Background and objective: Defunctioning loop ileostomy (DLI) is frequently used to decrease the consequences of anastomotic leak after ileal pouch-anal anastomosis (IPAA) surgery but is controversial because of stoma-associated morbidity. The aim of this study was to describe stoma-associated morbidity in IPAA-DLI patients compared with terminal ileostomy patients.

Methods: Patients treated with colectomy for inflammatory bowel disease at Skåne University Hospital, Sweden, between 2005 and 2021 were eligible for inclusion. Terminal stoma-related morbidity was measured until 12 months after colectomy, IPAA surgery, or conversion to ileorectal anastomosis, whichever occurred first. DLI-related morbidity was measured until 12 months after IPAA surgery or stoma closure, whichever occurred first. Laboratory data were reviewed up to 18 months after surgery since patients without complications were rarely subjected to blood sampling. Data on patient characteristics, renal function, surgical complications, and readmissions were collected retrospectively. Primary outcomes were DLI- and terminal ileostomy-related renal morbidity, whereas secondary outcomes focused on stoma-related complications.

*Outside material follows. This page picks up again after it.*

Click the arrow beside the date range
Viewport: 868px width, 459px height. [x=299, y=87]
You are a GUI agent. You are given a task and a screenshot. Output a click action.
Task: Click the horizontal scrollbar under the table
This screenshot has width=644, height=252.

Results: The study cohort consisted of 165 patients with terminal ileostomy after colectomy (median (interquartile range (IQR)): stoma time 30 (15-74) months) and 42 patients with IPAA-DLI (median (IQR): stoma time 4 (3-5) months). One case of anastomotic IPAA leakage was observed. IPAA-DLI patients more often required hospital care due to high-volume stoma output immediately after surgery (0-30 days, 29%) compared with terminal ileostomy patients (4%, p < 0.001). There were no significant differences in acute renal injury (p = 0.073) or chronic renal failure (p = 0.936) incidences between the groups. DLI closure was achieved in 95% of IPAA-DLI patients, with 5% suffering Clavien-Dindo complications > 2.

Conclusions: IPAA-DLI patients exhibited higher incidence of short-term high-volume stoma output without higher rates of acute renal injury or chronic renal failure compared with terminal ileostomy patients in this small single-center retrospective study suggesting that the risk of renal morbidity in IPAA-DLI patients may have been overestimated.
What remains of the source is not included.